On a personal level though, a toilet would mean a dramatic change in the lifestyle of these slum dwellers.

“There’s a lot of problem to go to bathroom,” said Bajaru Mohammad, a slum resident who makes a living driving a rickshaw.

Having no indoor toilets or even communal bathrooms, they defecate by hiding in the niches created by the heaps of waste, often going when it is dark for extra cover. Even so, they say it doesn’t give them much privacy.

“People see us from here and there,” said Nazmul, a male resident of the slum, gesturing around him.

The land near a slum in the Kanega are of Gurgaon city near Delhi in Jan. 15, 2015. (Venus Upadhayaya/Epoch Times)
The land near a slum in the Kanega are of Gurgaon city near Delhi in Jan. 15, 2015. (Venus Upadhayaya/Epoch Times)

For women, it is even more difficult. They deal with the added threat of harassment from males who have been known to catcall, grope, and in the worst cases, rape them when they try to relieve themselves.

“If we go here in the daytime, boys start following us,” said Shehnaz, one of the slum’s female residents who works as a domestic helper in the apartment buildings nearby.

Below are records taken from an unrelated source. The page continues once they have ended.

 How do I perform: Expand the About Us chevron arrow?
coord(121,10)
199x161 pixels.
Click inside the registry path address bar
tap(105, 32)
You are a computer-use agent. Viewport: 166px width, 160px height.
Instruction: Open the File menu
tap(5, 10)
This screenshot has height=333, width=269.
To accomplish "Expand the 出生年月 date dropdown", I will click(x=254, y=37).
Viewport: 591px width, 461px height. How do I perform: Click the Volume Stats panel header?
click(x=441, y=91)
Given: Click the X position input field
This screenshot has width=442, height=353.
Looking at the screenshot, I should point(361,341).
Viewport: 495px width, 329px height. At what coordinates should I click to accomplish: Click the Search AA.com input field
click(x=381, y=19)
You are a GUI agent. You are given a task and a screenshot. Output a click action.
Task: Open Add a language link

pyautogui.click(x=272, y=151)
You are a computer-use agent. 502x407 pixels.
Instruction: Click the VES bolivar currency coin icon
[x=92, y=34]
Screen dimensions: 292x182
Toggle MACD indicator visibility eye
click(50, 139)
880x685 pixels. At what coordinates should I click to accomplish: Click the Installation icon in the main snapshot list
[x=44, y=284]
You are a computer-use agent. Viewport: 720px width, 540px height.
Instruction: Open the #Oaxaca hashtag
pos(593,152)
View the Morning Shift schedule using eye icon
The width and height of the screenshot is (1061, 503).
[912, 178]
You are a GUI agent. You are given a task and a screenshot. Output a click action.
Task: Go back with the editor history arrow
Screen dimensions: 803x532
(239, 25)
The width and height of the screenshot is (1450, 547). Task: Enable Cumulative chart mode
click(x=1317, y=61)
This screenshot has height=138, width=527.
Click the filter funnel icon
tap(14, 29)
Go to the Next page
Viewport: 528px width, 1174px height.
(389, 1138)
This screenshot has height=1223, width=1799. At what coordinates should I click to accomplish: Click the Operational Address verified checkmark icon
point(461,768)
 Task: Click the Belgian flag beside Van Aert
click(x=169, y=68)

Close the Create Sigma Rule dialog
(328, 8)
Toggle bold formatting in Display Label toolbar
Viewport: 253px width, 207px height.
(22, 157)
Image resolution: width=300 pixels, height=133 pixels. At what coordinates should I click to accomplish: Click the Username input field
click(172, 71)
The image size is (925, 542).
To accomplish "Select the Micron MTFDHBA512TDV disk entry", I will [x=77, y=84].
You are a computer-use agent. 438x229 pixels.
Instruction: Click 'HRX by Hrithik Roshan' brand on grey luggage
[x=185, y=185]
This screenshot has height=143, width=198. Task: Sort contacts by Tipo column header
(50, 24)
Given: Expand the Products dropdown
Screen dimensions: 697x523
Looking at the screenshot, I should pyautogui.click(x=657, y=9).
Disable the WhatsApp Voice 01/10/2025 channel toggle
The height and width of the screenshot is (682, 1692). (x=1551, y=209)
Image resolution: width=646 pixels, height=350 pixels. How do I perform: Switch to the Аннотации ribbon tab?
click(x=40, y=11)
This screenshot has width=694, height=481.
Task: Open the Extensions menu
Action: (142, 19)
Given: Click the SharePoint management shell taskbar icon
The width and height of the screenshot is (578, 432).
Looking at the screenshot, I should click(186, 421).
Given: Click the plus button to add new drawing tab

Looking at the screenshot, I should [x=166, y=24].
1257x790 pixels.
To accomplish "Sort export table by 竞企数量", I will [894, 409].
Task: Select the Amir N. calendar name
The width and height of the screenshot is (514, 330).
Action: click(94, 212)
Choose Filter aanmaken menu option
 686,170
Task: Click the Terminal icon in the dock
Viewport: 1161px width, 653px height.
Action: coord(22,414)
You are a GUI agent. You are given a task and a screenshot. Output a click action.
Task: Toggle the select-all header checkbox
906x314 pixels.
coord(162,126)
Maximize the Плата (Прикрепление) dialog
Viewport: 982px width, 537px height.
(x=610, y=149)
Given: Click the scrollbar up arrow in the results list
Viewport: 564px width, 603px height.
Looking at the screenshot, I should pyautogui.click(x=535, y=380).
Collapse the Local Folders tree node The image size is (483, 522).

Shehnaz says she goes out between 3-4 in the morning to relieve herself so at least she has the privacy of the dark.

But the darkness also comes with its own risk to these women, who try to go out in groups for safety. With less people around to answer a call for help and the darkness acting as a cover, women become easy targets for rape.

More than 60 percent of the rapes in the state occur when the victims step out to relieve themselves because they do not have toilets at their homes.
— Ashish Gupta, the police chief of the state

In a shocking case, even by Indian standards, two teenage girls were ambushed, raped, and hung from a tree in the northern state of Uttar Pradesh while they went out in the early morning last May. While this was an especially violent assault, it highlighted a very common problem.

“More than 60 percent of the rapes in the state occur when the victims step out to relieve themselves because they do not have toilets at their homes,” said the police chief of the state, Ashish Gupta, according to AP.

Access to Toilets

In India, 594 million people defecate in the open, according to UNICEF, the UN’s children’s fund.

Open defecation is much more common in rural areas, where plentiful land and high poverty make the fields the only affordable toilet for many. When people leave the country and move to the city, they often end up in slums, where the habit continues.

Residents of a slum in the Kanega locality of Gurgaon city in Delhi on Jan. 15, 2015. They have no toilets and have to defecate in a open dump of garbage and construction waste nearby.
Residents of a slum in the Kanega locality of Gurgaon city in Delhi on Jan. 15, 2015. They have no toilets and have to defecate in a open dump of garbage and construction waste nearby. (Venus Upadhayaya/Epoch Times)

For women in the slums who work as domestic helpers, they have access to toilets in the apartment complexes where they work. Men who work in the city as day laborers or rickshaw drivers often have to find construction sites or waste-ridden areas to relieve themselves during the day. Having more access to toilets anywhere would be helful, but especially at home.

“It’ll save us the trouble of roaming in the cold everyday looking for a safe place to relieve ourselves,” said Nazmul.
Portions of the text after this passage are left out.